O ponto alto da ação cultural foi a interação do público com a exposição fotográfica, embora ela tenha enfrentado vários obstáculos. Ao longo desse caminho todas as expectativas foram superadas, ao vermos as pessoas interessadas pelo trabalho simples, mas extremamente importante para a população da cidade. Presenciar as pessoas se aproximando da exposição e muitas delas relatando suas vivências, apontando para as imagens e reconhecendo os locais, foi algo gratificante para mim, principalmente quando elogiada pela ideia e pela motivação.
Ao longo do caminho, embora eu tenha recebido críticas a respeito da construção do projeto, por dizer que era uma ideia saturada e que havia muitas coisas já escritas sobre o objeto de estudo, decidi seguir firme no meu propósito de fazer algo que transpusesse barreiras. Felizmente consegui, sendo motivada muitas vezes pelas palavras negativas obtidas de colegas que não enxergavam a grandeza e o poder das lembranças.
Se existia tanto material escrito a respeito do tema, por que havia tanta gente sem saber a importância, a relevância e a existência dessa cidade? Era isso o que eu indagava. Ao começar um processo de seleção do material, busquei uma parceria sem sucesso com o Poder Legislativo, o qual não se esforçou em nada para que a população fosse presenteada com essa pequena mostra fotográfica. Embora tenha um rico acervo, o Poder Legislativo não fez questão da divulgação e muito menos da exposição. Creio que isso se deve à falta de interesse sobre o assunto.

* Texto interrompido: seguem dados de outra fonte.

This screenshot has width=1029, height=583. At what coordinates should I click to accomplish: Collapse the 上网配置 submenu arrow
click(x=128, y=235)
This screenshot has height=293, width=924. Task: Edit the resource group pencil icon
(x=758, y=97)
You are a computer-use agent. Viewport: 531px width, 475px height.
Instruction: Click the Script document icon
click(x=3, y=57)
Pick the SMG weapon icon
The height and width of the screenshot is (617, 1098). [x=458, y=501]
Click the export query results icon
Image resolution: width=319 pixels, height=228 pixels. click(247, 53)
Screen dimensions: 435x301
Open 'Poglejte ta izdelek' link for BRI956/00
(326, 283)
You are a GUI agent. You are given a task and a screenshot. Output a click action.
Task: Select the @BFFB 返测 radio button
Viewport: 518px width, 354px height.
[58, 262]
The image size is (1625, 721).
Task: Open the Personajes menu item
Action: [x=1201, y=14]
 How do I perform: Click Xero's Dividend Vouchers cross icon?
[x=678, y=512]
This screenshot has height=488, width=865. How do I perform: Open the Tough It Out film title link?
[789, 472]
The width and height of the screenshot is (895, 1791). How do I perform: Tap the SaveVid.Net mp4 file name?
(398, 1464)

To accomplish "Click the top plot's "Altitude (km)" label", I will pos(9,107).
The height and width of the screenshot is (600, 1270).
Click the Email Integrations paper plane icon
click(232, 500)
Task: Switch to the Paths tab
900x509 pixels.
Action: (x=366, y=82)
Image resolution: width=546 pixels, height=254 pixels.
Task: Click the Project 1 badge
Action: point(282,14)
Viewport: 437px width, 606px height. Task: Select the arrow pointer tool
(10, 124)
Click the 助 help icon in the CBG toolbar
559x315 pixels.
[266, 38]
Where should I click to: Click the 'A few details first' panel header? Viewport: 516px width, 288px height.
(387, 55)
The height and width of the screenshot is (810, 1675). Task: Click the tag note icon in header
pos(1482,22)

Página 395Segui desmotivada, às vezes. Recorri, então, a um livro que se encontra na biblioteca municipal, que se chama “Cessou o canto das águas”, de autoria de João Alberto Soares Floriano, em 1999, e consegui entender um pouco mais da história e descobrir novos fatos. As imagens obtidas para a mostra fotográfica encontram-se todas no site da prefeitura municipal de São Simão, em domínio público. As entrevistas foram feitas com uma família que habitava a cidade desde os seus primórdios e que contou com riqueza de detalhes, sendo estas anexadas na ação cultural e servindo de base para que a história fosse recontada.
2. Memória, memória individual, memória coletiva e identidade
O presente trabalho buscou a construção de uma ação cultural voltada para a comunidade da cidade de São Simão. O fator principal era recontar a história da cidade de forma legítima através de memórias coletivas e individuais, recordações, lembranças, tornando assim possível promover uma espécie de reconstrução de nossas lembranças passadas. Segundo Halbwachs (1978, p.25), “podemos reconstruir um conjunto de memórias de modo a reconhecê-las”.
A memória individual, segundo Halbwachs, é apenas uma parte da memória coletiva ao ponto em que elas se fundem, pois as lembranças sempre são compartilhadas entre a sociedade. Sendo assim, pode-se concluir que a memória individual não existe por si mesma.
A memória individual está contida no conjunto maior da memória coletiva, sendo apenas um fragmento ou uma visão parcial dos fatos vivenciados pelo grupo. Ela é mais densa, porém, menos abrangente do que a memória social. De modo geral, o indivíduo apenas materializa a ação de forças sociais que o ultrapassam. Para Halbwachs, o sentimento de liberdade e singularidade do indivíduo não passa de uma ilusão: a diversidade de comportamentos individuais pode ser entendida como o resultado das diferentes combinações de forças sociais sobre cada sujeito. (RIOS,2013, p.5).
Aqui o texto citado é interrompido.